## To do
Scan the listing below for the word "computer" and copy every line where it occurs.

## Extracted information

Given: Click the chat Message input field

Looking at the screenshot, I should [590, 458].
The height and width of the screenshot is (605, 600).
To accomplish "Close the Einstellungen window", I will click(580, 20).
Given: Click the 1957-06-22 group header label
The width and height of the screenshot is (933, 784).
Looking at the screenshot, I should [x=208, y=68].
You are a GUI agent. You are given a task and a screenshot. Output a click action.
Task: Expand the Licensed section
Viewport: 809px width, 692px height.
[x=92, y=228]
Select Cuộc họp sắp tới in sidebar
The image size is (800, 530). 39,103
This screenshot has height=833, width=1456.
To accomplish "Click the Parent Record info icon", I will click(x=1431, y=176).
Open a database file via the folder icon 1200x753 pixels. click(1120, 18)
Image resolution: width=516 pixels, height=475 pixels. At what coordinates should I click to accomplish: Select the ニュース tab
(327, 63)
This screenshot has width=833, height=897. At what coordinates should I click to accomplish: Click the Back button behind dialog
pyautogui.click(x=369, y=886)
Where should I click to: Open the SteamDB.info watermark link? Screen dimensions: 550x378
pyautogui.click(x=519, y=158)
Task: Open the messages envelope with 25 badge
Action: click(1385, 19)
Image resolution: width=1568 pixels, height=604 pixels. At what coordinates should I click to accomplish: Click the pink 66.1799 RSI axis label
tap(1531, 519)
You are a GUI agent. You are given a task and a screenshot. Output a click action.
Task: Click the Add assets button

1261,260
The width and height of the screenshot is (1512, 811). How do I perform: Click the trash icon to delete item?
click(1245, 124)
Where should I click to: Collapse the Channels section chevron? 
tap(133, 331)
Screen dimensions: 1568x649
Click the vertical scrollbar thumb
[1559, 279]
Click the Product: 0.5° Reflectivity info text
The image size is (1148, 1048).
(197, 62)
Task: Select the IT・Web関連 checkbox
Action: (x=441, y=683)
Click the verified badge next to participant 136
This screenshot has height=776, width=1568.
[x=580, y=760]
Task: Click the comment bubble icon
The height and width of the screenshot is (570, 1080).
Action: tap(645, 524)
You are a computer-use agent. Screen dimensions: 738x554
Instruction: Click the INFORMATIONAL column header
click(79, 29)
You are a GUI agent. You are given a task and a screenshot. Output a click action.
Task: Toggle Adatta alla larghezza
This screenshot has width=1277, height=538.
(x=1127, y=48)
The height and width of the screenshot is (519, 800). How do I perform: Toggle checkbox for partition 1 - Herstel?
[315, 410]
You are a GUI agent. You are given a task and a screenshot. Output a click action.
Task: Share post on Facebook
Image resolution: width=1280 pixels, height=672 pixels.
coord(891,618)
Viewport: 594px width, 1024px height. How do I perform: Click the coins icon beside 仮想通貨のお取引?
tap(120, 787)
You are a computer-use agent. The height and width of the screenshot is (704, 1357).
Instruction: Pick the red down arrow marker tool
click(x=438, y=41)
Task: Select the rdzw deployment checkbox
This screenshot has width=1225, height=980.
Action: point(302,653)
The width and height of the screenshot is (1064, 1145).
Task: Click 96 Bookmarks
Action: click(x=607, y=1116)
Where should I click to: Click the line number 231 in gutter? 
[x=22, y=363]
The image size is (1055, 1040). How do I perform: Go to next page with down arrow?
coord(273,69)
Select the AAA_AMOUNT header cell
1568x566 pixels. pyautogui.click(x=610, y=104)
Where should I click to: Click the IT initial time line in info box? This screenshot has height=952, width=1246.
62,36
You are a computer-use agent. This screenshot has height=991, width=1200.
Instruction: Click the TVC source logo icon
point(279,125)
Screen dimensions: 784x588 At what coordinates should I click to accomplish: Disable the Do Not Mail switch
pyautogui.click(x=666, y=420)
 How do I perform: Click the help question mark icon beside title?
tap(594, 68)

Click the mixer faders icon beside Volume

## Response
You are a computer-use agent. Screen dimensions: 738x554
You are a computer-use agent. The height and width of the screenshot is (704, 1357).
You are a computer-use agent. This screenshot has height=991, width=1200.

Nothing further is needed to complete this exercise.